Cronshaw’s formational reflections successfully challenge the reader to consider shifts in their own thinking, theology, and praxis—such as what I would term “theological refurbishment” towards divine parenting, stretching one’s relationship with God to a bigger, more expansive Presence, and commitment to a social justice that feels the pain of others (com-passion) and seeks to address it. His book is replete not only with approaches to prayer but also saintly models for one’s prayer life, such as Oscar Romero, who “walked the talk” of prayer and social justice. He also considers anti-models, as in the dialectic between a “get more” Howard Hughes and a “give more” Mother Teresa.
Dangerous Prayer concludes with some 25 versions of the Lord’s Prayer, ripe for recitation, reflection, and contemplation. This is supplemented by an extensive and useful bibliography along with 25 pages of explanatory notes. This book is highly recommended for anyone who prays and who has experienced difficulty or dryness in prayer (most Christians and those of other faiths), for teachers, parishioners, worshippers, parish workers, theologians, and spiritual formators. It is especially recommended for those who habitually struggle with dualisms such as individual–community, body–soul, and action–contemplation. It will also assist those who perennially “do” and “agitate” in a state of relentless movement, with less time subsequently devoted to silence, contemplation, and private intimacy with God.

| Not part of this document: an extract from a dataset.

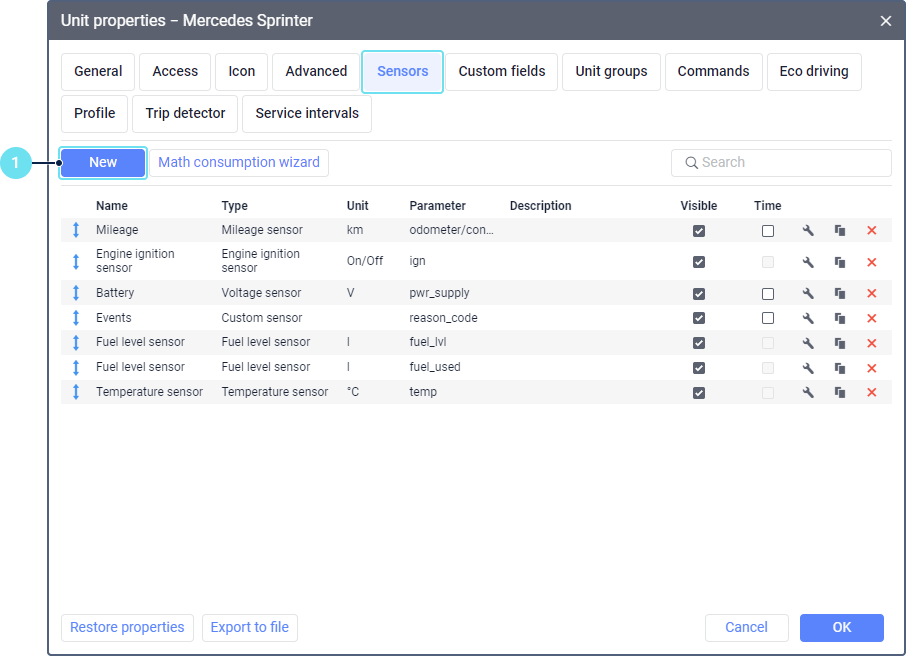Switch to the Eco driving tab
Screen dimensions: 906x656
tap(813, 72)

All of which is eloquently expressed in Cronshaw’s own exhortation: “Be encouraged to pray dangerously and live dangerously—let your prayers and life embrace the world…We need to act in ways that honour God” (p. 81). In order for this to transpire, as Richard Rohr suggests, our little kingdoms have to go (disappear) before God’s larger Kingdom can come. Only then can the world’s “nightmare” be transformed into “God’s dream” for humanity and the cosmos. I am certain that Darren Cronshaw and his book would respond with a decisive “Amen” and “Thy Kingdom come” to each of those assertions.